O fato de tanta gente dispor de tantas roupas e objetos que não usa, ou dos quais não precisa, é uma das causas da tragédia que essas roupas e objetos agora tentam mitigar.
Me incluo nisso. Não estou distante do problema ou da solução. Mas...
Se não tivéssemos tantas roupas, eletrodomésticos, estoques e depósitos, o planeta respiraria aliviado. Porque cada coisa que se produz, no modelo que ainda tentamos superar, significa energia, água, emissão de gases, lixo e espaço.
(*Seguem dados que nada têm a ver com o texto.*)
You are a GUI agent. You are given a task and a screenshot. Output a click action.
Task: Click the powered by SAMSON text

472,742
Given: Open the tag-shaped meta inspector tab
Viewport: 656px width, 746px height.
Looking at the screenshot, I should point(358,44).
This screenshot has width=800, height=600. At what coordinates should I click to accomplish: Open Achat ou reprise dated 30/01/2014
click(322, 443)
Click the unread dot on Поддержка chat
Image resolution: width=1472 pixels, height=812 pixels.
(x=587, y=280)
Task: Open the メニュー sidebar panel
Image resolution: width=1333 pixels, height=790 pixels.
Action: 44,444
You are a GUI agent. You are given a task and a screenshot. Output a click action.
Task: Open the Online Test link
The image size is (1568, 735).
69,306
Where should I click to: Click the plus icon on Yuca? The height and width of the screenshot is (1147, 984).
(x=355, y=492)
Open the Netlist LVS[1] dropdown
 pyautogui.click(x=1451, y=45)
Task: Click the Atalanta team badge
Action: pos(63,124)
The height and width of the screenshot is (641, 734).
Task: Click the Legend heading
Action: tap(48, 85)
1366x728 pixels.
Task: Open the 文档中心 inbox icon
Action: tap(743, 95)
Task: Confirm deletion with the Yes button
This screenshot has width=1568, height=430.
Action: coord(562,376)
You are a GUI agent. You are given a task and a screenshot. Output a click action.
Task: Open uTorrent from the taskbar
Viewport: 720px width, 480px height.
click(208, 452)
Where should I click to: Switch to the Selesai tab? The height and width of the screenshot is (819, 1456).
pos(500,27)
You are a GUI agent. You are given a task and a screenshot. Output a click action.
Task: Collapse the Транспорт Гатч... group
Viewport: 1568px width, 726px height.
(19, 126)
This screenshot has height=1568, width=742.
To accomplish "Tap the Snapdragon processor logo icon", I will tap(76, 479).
Precisamos, sim, construir diques e estações de água e de energia impermeáveis. Mas, com isso, atacamos os efeitos, não as causas. A contenção, daqui a pouco, será novamente insuficiente, como foi agora o muro da Mauá. Nosso desafio é redesenhar os conceitos de desenvolvimento, de bem-estar e de conforto, para que possamos viver em paz no planeta do qual somos parte. Antes que os foguetes propulsores da nossa metástase a outros pontos do universo não fiquem prontos em tempo para a grande viagem sem volta.
Muita coisa boa tem sido feita. Investimentos em energia limpa, em logística reversa, em sustentabilidade consequente, e não apenas em propaganda. O setor produtivo vem evoluindo e se adaptando, assim como os indivíduos e as instituições.
Mas corremos contra o tempo. E o tempo somos nós mesmos. Continuemos a doar. Mas, depois, teremos de agir com mais velocidade para que o veneno deixe de ser parte do remédio.